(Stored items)
###
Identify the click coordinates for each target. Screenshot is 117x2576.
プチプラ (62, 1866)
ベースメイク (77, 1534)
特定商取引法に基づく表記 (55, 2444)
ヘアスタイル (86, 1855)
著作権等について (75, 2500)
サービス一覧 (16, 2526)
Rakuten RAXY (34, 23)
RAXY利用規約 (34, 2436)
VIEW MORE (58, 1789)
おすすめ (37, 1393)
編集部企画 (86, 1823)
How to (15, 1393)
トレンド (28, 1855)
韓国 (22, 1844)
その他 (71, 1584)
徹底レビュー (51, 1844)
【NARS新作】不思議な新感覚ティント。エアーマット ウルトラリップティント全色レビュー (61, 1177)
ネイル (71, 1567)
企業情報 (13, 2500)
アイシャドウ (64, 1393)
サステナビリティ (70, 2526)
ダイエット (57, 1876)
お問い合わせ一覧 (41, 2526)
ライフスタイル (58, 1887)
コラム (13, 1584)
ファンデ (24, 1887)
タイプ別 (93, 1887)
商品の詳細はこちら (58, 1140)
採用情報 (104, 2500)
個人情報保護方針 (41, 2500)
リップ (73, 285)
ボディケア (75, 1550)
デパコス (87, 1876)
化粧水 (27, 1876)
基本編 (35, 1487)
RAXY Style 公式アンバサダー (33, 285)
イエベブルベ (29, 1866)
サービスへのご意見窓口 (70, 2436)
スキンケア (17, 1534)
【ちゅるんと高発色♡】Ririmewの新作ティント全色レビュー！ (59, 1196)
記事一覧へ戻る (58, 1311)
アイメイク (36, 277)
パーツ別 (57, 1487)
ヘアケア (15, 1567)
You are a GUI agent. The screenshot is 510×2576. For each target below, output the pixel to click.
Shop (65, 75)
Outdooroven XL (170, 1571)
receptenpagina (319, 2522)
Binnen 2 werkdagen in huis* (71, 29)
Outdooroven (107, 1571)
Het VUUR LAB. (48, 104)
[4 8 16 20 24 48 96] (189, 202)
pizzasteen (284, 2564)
###
Write out every line of the data that holds the word "click".

### [Answer box]
Identify the click coordinates for each target. Screenshot is 117x2576.
You are a GUI agent. The screenshot is 510×2576. For each target below, output the pixel to click.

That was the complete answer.